Records supplied:
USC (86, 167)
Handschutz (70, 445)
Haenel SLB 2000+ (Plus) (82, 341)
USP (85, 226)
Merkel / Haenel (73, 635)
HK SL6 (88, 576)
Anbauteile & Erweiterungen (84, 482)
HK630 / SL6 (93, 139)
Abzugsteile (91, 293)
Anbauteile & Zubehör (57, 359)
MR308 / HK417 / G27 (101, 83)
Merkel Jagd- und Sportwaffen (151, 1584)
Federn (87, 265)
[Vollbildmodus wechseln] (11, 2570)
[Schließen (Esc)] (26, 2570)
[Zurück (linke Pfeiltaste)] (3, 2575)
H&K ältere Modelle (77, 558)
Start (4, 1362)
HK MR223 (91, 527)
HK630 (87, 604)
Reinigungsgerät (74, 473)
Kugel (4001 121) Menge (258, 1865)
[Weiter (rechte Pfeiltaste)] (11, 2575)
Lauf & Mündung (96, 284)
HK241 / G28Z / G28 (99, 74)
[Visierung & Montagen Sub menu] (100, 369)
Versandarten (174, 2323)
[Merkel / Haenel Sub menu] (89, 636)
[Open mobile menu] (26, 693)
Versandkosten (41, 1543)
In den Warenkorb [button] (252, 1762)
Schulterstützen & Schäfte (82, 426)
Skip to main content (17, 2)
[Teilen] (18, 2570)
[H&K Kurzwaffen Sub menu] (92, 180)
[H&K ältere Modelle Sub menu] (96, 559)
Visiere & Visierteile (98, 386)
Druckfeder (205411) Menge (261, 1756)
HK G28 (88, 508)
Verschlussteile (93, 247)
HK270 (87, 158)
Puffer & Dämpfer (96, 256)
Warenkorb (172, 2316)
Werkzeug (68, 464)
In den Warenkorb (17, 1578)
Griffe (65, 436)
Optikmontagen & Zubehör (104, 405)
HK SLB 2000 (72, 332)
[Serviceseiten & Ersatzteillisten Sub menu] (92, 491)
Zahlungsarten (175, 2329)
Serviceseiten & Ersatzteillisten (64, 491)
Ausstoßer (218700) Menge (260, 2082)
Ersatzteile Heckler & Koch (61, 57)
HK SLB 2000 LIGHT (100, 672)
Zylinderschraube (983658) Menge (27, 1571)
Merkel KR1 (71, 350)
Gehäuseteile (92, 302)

Your task: Your answer must consist solely of the lines above between the line holding "HK MR223 (91, 527)" and the line holding "HK G28 (88, 508)", inclusive, copied exactly.

Solution for this exercise:
HK MR223 (91, 527)
HK630 (87, 604)
Reinigungsgerät (74, 473)
Kugel (4001 121) Menge (258, 1865)
[Weiter (rechte Pfeiltaste)] (11, 2575)
Lauf & Mündung (96, 284)
HK241 / G28Z / G28 (99, 74)
[Visierung & Montagen Sub menu] (100, 369)
Versandarten (174, 2323)
[Merkel / Haenel Sub menu] (89, 636)
[Open mobile menu] (26, 693)
Versandkosten (41, 1543)
In den Warenkorb [button] (252, 1762)
Schulterstützen & Schäfte (82, 426)
Skip to main content (17, 2)
[Teilen] (18, 2570)
[H&K Kurzwaffen Sub menu] (92, 180)
[H&K ältere Modelle Sub menu] (96, 559)
Visiere & Visierteile (98, 386)
Druckfeder (205411) Menge (261, 1756)
HK G28 (88, 508)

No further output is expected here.